Louis Enricht (c. 1844–1923) was a US inventor who claimed that he had invented a substitute for gasoline.
==Claimed gasoline substitute==
In 1916, during World War I, Enricht announced that he had invented a cheap substance that, added to ordinary tap water, would be a substitute for gasoline.

Henry Ford visited Enrich at Farmington along with Fords' New York manager in 1918.

In a press conference in Farmingdale, Long Island, he first asked the reporters to check that there was no supplementary tank in the car he had brought. Then he asked one of the reporters to fetch him a bucket of water. He poured greenish liquid into water and filled a gas tank of the car with it. When the car started, it also emitted a strong smell of almonds. Enricht invited the witnesses to use it in their own vehicles.

Enricht admitted that the smell of almonds came from cyanide, but until his lawyer could patent the formula, he kept silent about it. He received millions of dollars - including $100,000 from Hiram Maxim who said he would pay the rest when Enricht would reveal his formula.

Maxim reputedly later dropped the offer, but a banker named Yoakum offered Enricht the same amount. Yoakum received a sealed envelope that supposedly contained the formula. When he heard a - probably unfounded - rumor that Enricht was suspected of being a German spy, he opened the envelope - breaking his part of the agreement - and found only a couple of liberty bonds. He failed to get Enricht tried for treason.

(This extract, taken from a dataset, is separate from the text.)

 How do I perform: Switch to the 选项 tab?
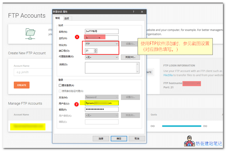[x=67, y=18]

Miller Reese Hutchison observed a demonstration given by Enricht and concluded that an acetylene solution had been used. His own tests with such a solution showed corrosion and other damage to the engine from using an acetylene solution.

Hudson Maxim said the Hudson Munitions Company only had an option on the supposed fuel and wouldn't buy all rights unless tests confirmed claims. Hudson Maxim personally expressed doubts about Enrichts' claims.
==Claim to distill gasoline from peat==
In 1920, Enricht announced that he had a way to distill gasoline from peat. Again he received a number of would-be-investors. However, district attorney of the Nassau County had decided to investigate. He examined Enricht's bank account and found out that he had spent the money for gambling, instead of benefiting other investors. A demonstration of a machine to produce naphtha from peat in court failed. Louis Enricht blamed the failure on the machine having been dismantled and reassembled, however, the judge refused to allow further demonstrations in court. Enricht was tried for grand larceny and sentenced for seven years.

==Death==
Enricht was paroled a couple of years later for health reasons and died a year later at the age of 79.

Enricht never revealed the secret formula to anyone nor what the "greenish liquid" was he used in every demonstration to anyone. However, it is a fact that a mixture of acetone, liquid acetylene, and water will run a gasoline car motor and the exhaust gas smells like cyanide. However, it will also prematurely corrode the engine and is much more expensive than gasoline.